Small SMTs are usually asymptomatic and incidentally detected during endoscopic or radiological examinations. One retrospective study has suggested that the incidence of gastric SMT is 0.36% [13]. SMTs are very difficult to accurately diagnose by endoscopic or radiological means. The differential diagnoses of SMTs include gastrointestinal stromal tumor, fibromatosis, inflammatory myofibroblastic tumors, neuroendocrine cell tumors, schwannomas, heterotopic pancreas, lipomas, cystic lesions, lymphomas and leiomyomas.
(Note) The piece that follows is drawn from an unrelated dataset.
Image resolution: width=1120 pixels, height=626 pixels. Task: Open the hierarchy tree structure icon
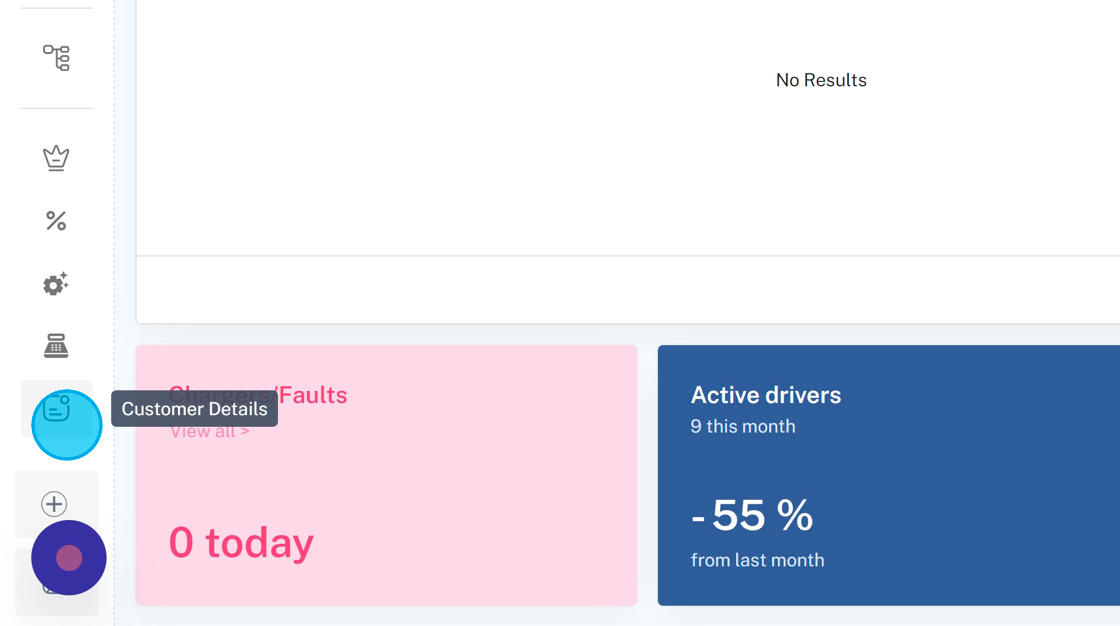[56, 58]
GCP includes SMTs that are endoscopically difficult to differentiate from other SMTs such as those described above, especially when they are small and have endoscopically non-specific findings. Although EUS and EUS-guided FNA are considered useful for diagnosing SMTs, these modalities cannot perfectly diagnose whole SMTs when EUS findings are non-specific or when SMTs are too small to be treated by FNA. In this case, the SMT was located in the second and third layers of the gastric wall and had the same homogeneous, low-echoic features. These findings excluded gastrointestinal stromal tumor, leiomyoma, schwannoma and lipoma from the differential diagnosis, but a more precise diagnosis by EUS remained impossible. On EUS, GCP is reported to consist of multiple cystic lesions within a thickened submucosal layer [14]. The EUS finding in our case showed tiny cystic lesions in the SMT presuming possible findings for GCP. However, the SMT was approximately 15 mm in diameter, which was considered too small to diagnose using EUS-guided FNA. Since endoscopy and EUS could not provide a precise diagnosis, the SMT was resected by ESD and finally diagnosed as GCP accompanied by partial well-differentiated adenocarcinoma. ESD appears to be useful for the diagnosis of SMTs including GCP, which may possibly harbor gastric cancer; in addition, many unnecessary surgical procedures can be avoided in such cases of undiagnosed SMTs.
Disclosure Statement
The authors have no conflict of interest associated with this paper.